[Dataset rows]

■ ■ ■

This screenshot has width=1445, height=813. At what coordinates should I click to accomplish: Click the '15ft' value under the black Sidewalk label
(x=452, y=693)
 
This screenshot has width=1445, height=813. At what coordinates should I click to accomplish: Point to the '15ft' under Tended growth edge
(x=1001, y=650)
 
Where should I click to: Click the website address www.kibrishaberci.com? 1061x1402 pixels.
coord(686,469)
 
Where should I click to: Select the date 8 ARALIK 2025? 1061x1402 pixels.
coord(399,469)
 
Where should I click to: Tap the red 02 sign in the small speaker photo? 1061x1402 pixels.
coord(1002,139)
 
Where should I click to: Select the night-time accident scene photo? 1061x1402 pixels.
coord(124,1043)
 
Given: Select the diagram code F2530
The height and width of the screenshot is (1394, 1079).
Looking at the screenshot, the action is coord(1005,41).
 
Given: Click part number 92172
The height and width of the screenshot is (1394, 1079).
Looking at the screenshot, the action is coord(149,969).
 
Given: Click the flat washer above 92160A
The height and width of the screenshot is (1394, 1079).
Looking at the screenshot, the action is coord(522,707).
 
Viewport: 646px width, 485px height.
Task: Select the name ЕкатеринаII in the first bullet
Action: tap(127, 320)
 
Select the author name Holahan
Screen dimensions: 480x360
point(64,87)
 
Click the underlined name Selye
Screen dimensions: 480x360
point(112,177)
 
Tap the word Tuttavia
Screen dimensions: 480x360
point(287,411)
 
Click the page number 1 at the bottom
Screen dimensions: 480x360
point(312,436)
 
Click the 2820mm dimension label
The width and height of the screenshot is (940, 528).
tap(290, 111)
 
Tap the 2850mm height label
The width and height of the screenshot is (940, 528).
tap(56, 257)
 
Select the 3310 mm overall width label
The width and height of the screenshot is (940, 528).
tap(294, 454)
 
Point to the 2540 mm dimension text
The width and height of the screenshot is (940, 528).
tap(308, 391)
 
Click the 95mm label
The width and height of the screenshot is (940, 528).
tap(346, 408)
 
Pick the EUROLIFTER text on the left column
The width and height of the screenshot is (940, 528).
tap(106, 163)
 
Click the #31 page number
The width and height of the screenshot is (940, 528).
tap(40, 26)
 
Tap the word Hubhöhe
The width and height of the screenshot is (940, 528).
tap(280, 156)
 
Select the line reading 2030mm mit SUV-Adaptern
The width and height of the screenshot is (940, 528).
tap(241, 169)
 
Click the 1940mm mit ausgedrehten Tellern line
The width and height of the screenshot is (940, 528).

■ ■ ■

Your objective: Reproduce the lines from the one containing "Point to the 2540 mm dimension text" through the end of the records, inclusive, requests and all. Multiply every coordinate in the answers by 2.5 and round each result to a whole number, with halves rounded up.

Response to the exercise:
Point to the 2540 mm dimension text
The width and height of the screenshot is (940, 528).
tap(770, 978)
 
Click the 95mm label
The width and height of the screenshot is (940, 528).
tap(865, 1020)
 
Pick the EUROLIFTER text on the left column
The width and height of the screenshot is (940, 528).
tap(265, 408)
 
Click the #31 page number
The width and height of the screenshot is (940, 528).
tap(100, 65)
 
Tap the word Hubhöhe
The width and height of the screenshot is (940, 528).
tap(700, 390)
 
Select the line reading 2030mm mit SUV-Adaptern
The width and height of the screenshot is (940, 528).
tap(603, 423)
 
Click the 1940mm mit ausgedrehten Tellern line
The width and height of the screenshot is (940, 528).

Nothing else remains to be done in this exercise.